Exercise prompt »
Search the entries below for the string "computer" and copy the lines that hold it.

Records shown »
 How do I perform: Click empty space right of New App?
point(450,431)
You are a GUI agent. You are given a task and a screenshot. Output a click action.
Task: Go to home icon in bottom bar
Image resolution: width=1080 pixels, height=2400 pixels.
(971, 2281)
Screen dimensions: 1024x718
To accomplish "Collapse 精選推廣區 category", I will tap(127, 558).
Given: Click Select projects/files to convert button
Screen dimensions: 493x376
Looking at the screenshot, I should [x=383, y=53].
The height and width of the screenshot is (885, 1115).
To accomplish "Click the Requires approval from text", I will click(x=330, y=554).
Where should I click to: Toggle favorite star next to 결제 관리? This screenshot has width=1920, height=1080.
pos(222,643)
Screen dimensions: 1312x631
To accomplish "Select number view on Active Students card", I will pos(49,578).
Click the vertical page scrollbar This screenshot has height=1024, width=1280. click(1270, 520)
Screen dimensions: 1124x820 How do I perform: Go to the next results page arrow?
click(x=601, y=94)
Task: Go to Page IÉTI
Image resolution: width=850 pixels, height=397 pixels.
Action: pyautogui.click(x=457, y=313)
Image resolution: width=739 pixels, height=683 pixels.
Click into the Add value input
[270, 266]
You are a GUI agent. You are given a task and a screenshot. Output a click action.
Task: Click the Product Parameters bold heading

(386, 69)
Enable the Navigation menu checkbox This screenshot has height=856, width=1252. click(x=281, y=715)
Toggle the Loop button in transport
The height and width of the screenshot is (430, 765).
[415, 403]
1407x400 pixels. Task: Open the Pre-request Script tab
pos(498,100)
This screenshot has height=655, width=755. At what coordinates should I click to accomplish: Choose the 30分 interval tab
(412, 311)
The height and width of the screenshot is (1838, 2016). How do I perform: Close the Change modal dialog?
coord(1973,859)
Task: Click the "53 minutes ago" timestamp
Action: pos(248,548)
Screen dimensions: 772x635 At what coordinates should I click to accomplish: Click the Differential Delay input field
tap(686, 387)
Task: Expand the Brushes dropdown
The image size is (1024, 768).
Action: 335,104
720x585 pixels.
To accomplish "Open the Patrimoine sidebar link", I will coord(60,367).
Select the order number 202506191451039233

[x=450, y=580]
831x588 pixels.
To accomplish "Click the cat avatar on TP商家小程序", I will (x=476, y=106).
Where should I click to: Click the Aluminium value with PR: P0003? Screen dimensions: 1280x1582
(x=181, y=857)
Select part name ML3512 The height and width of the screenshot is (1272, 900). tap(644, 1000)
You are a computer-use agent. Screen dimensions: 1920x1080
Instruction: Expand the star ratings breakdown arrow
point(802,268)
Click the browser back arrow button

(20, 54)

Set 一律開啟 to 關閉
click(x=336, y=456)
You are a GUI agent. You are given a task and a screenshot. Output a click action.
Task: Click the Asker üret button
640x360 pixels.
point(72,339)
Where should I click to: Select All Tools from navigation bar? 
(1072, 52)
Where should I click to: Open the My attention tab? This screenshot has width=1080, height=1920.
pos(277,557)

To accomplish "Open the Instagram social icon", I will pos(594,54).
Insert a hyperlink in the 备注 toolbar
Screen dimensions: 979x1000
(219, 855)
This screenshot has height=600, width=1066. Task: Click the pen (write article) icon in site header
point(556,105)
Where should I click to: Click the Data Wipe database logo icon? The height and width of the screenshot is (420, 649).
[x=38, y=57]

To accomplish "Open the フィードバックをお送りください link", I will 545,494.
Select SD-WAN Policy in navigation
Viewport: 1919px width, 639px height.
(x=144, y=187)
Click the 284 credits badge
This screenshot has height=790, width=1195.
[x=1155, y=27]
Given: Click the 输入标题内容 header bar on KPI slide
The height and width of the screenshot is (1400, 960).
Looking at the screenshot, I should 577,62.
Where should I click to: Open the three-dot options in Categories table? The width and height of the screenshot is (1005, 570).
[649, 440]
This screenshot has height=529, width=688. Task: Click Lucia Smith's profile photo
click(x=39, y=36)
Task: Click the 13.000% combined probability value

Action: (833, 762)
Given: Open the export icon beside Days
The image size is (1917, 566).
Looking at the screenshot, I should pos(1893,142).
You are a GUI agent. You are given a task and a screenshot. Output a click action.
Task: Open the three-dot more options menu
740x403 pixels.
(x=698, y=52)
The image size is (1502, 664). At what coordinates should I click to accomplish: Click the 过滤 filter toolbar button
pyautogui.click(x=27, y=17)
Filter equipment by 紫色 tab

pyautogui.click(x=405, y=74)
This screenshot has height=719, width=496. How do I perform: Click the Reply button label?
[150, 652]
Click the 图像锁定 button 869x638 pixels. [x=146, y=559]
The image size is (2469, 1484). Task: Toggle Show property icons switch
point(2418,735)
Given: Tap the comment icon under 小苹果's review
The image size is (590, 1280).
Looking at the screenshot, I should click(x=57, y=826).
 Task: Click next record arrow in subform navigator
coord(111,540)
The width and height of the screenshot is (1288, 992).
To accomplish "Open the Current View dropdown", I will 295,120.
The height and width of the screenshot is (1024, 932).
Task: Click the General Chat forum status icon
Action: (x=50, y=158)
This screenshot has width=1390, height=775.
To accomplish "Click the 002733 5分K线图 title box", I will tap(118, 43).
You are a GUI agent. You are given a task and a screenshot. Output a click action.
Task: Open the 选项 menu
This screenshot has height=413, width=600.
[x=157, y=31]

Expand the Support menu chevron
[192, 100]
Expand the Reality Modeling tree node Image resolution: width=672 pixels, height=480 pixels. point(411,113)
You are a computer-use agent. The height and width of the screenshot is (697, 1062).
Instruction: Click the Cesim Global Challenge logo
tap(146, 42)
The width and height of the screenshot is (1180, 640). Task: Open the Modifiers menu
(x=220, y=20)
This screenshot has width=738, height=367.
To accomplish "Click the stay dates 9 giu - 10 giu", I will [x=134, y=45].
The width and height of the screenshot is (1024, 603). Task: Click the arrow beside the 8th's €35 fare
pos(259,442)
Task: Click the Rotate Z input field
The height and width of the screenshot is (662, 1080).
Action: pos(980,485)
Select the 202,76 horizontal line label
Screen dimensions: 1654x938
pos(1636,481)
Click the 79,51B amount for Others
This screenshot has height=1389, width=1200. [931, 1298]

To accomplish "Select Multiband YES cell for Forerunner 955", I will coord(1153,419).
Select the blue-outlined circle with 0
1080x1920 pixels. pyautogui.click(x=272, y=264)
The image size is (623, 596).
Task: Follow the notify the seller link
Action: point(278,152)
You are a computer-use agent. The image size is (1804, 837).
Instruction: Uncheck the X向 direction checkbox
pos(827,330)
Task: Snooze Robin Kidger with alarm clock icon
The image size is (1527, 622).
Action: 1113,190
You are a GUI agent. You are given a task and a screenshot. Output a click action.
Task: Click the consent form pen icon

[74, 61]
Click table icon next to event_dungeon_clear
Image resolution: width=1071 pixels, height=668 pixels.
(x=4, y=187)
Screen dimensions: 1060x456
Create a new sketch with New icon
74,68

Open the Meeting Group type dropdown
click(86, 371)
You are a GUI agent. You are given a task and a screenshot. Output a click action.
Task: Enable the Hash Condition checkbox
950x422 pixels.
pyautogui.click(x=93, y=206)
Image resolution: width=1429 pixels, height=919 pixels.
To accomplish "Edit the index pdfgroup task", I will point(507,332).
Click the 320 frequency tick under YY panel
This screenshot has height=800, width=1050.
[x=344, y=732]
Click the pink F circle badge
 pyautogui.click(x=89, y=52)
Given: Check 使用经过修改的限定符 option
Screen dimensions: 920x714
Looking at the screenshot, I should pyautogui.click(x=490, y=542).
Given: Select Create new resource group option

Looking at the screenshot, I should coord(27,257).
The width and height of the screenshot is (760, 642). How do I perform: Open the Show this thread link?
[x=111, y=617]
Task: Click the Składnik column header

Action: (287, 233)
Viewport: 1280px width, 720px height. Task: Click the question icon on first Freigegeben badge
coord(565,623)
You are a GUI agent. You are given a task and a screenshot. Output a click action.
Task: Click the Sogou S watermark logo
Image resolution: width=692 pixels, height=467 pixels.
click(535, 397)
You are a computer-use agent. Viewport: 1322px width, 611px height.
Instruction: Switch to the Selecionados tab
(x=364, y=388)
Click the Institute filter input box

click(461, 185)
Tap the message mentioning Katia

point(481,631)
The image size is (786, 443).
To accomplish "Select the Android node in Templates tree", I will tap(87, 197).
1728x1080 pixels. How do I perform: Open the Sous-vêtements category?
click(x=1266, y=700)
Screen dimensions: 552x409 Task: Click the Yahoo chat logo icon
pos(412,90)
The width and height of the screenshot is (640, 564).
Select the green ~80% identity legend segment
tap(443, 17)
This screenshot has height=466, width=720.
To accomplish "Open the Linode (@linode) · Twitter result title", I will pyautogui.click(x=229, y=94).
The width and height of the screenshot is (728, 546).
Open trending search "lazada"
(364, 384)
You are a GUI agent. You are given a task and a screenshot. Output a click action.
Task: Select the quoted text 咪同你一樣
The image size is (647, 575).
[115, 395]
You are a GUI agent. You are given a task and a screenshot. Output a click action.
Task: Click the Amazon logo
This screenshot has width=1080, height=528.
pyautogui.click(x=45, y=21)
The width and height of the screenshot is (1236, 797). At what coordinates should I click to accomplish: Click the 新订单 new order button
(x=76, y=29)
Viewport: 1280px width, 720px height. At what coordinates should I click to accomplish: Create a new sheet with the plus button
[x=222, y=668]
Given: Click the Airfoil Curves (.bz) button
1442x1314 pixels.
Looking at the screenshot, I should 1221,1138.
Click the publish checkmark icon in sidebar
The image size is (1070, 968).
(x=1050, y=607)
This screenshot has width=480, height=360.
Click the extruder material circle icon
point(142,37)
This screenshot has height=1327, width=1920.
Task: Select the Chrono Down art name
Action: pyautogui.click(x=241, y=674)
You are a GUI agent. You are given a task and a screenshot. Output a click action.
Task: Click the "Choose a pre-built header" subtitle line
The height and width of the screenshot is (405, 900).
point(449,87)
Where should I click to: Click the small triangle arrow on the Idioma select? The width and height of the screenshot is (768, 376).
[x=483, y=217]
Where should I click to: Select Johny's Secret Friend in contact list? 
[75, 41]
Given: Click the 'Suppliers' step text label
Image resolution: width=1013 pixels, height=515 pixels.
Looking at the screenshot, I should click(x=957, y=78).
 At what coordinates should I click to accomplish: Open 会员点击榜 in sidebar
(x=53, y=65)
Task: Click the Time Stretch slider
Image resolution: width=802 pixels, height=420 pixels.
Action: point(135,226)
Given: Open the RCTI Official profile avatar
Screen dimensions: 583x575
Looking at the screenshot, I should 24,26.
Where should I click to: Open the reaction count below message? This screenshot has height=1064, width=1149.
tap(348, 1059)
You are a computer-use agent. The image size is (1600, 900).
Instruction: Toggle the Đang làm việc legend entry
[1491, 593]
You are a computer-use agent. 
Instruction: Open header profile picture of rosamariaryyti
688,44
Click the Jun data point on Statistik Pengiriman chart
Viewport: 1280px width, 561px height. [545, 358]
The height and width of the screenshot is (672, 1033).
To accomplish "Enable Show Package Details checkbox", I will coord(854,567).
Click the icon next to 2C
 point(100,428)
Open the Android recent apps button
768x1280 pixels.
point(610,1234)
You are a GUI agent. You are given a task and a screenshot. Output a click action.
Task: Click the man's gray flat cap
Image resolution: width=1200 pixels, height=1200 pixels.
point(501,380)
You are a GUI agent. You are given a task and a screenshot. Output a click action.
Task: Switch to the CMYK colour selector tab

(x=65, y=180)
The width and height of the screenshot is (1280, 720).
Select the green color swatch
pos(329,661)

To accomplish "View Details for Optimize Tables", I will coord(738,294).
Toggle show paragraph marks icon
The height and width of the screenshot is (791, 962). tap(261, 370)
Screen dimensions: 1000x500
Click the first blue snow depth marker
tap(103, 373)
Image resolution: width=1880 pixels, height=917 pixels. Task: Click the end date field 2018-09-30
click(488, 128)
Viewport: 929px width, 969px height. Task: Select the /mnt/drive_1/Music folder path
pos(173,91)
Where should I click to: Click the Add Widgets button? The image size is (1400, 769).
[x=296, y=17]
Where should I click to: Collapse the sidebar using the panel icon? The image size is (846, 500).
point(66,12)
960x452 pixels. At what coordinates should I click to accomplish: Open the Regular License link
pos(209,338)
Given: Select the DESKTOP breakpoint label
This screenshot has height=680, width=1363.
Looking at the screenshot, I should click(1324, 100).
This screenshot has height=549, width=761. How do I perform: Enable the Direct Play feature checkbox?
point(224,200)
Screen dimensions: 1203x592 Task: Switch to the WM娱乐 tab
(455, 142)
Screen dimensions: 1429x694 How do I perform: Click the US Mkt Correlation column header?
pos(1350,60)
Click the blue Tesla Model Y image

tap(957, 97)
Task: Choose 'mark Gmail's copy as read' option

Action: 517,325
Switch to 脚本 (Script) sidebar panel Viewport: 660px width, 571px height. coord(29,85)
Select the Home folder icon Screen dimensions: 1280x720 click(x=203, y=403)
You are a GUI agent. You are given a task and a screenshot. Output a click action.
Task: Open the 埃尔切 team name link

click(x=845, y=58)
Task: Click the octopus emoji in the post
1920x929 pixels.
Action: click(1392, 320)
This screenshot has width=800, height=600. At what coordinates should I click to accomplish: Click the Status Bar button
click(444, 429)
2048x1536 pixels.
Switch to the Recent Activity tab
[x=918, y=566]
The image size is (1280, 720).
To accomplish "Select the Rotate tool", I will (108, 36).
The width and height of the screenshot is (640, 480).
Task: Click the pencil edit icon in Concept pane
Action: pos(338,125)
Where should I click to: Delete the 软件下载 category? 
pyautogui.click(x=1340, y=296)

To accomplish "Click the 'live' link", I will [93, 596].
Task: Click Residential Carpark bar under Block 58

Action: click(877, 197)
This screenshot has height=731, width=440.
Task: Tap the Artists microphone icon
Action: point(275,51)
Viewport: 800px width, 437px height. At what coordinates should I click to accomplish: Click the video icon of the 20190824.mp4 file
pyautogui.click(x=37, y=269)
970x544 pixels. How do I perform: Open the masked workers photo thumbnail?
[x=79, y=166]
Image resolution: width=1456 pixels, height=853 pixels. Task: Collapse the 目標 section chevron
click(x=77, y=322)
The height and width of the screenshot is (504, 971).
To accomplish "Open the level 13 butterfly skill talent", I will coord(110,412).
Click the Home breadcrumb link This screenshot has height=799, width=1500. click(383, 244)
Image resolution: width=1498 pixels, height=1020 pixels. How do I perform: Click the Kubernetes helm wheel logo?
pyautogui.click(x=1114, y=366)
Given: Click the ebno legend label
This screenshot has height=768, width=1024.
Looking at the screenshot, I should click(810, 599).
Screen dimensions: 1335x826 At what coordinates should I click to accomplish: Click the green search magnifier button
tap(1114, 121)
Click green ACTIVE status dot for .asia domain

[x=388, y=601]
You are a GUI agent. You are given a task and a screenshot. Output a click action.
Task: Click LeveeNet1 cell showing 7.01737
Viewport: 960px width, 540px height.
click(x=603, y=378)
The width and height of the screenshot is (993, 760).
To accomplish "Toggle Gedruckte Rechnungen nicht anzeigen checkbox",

Written answer »
You are a computer-use agent. Screen dimensions: 1920x1080
You are a computer-use agent. The height and width of the screenshot is (697, 1062).
You are a computer-use agent. The image size is (1804, 837).
You are a computer-use agent. Viewport: 1322px width, 611px height.
You are a computer-use agent. The image size is (1600, 900).
You are a computer-use agent. 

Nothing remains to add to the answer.